The sung triumph that wasn’t there
In the March 2004 elections, Rodríguez Zapatero’s PSOE obtained 42.6% of the votes and the PP, which polls gave a large majority, 37.6%.
For the first time, the foreign policy of supporting the American intervention in Iraq had internal repercussions and gave a turning point to the elections.
“The Spanish citizens deserve a government that does not lie to them,” the socialist Alfredo Pérez Rubalcaba said during the day of reflection on the electoral ban before the elections.
“The success of that strategy was not electoral, but cultural. According to some polls, more than a third of the population believes that ETA had some involvement in the attack and these figures can reach 50% of the popular electorate”, states the philologist and writer Jordi Amat in Babelia, the cultural supplement of El Country.
The birth of fake news in Spain?
Daniel Paz Manjón was 20 years old and was one of the passengers in the car that exploded at El Pozo station, seven minutes from Atocha. I was going to class. He was in his second year of a degree in Physical Activity and Sports Sciences.
He loved football, he was a Real Madrid and Rayo Vallecano fan, and a year before being killed in the attack he had participated in the demonstration against the war in Iraq which, between Madrid and Barcelona, had brought together around three million people. .
His parents, Pilar Manjón and Eulogio Paz, searched for him for five days. Only on Tuesday 16 March was the body handed over to him, after being told that Daniel had a scar on his elbow and having undergone a genetic test.
“You lie to gain power. And with some media on their side. 11M produces a fracture in Spanish society and represents the beginning of fake news in Spain,” Eulogio, president of the Association of 11-M Affected by Terrorism, tells Clarín. His ex-wife, Pilar, held the position between 2004 and 2016.
The tails of the “hoax”
The political blows of that PP “big hoax” continue to ripple through Spain’s two main political parties today.
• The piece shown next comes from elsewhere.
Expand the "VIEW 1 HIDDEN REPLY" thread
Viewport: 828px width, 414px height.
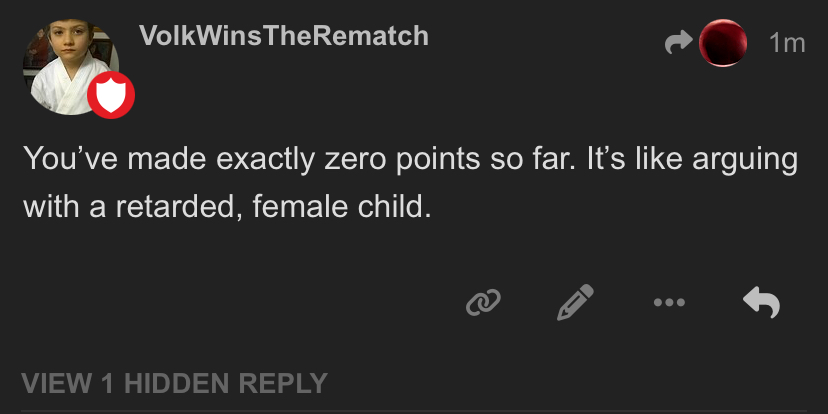coord(174,382)
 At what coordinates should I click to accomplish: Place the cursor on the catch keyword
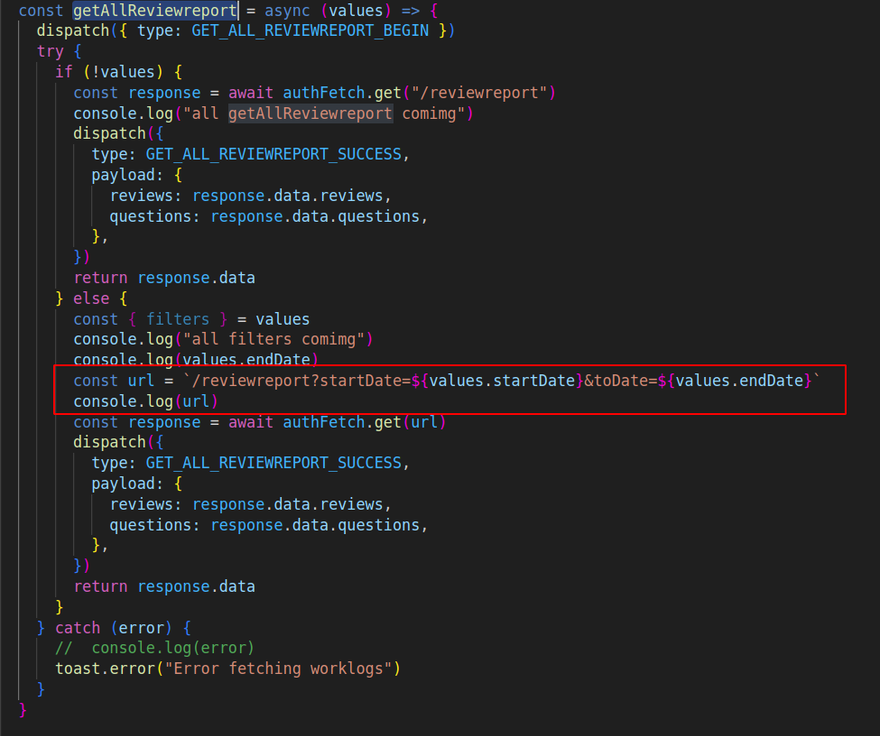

“It’s very important to remember that big lie about a big tragedy. “Much of what we hear today from the right comes from this way of understanding and doing politics,” President Pedro Sánchez said on Saturday from Bilbao, where he was attending an event to commemorate Rodríguez Zapatero’s first electoral victory.
“The greatest terrorist act not only in Spain but also in Europe, but also the greatest infamy and the greatest lie of a political leader through the mouth of José María Aznar,” Sánchez underlined.
In 2007, the Spanish justice system convicted 18 members of the jihadist cell involved in the 2004 attack. Nine were expelled from Spain after serving their sentences.
Today only three remain in prison: Jamal Zougam, Otman el Gnaoui – sentenced to 42,922 years in prison – and the Asturian miner Emilio Suárez Trashorras, who sold them the explosives.
Since the March 11, 2004 attacks, Spanish security forces have arrested 1,046 suspected terrorists
Twenty years later, former miner Suárez Trashorras asks for euthanasia. He claims that there is no possible cure for his mental health.
Eulogio Paz, Daniel’s father, hopes that his work at the victims’ association will give him respite so he can write down the dreams he has had with his son since he left. He writes them in a notebook that he keeps next to the bed, “so they don’t go away”. Eulogio saves one of the most beautiful ones: the night he dreamed of Daniele with his friends, who were flying like birds over the mountains of Madrid.
Madrid. Corresponding
Source: Clarin
Mary Ortiz is a seasoned journalist with a passion for world events. As a writer for News Rebeat, she brings a fresh perspective to the latest global happenings and provides in-depth coverage that offers a deeper understanding of the world around us.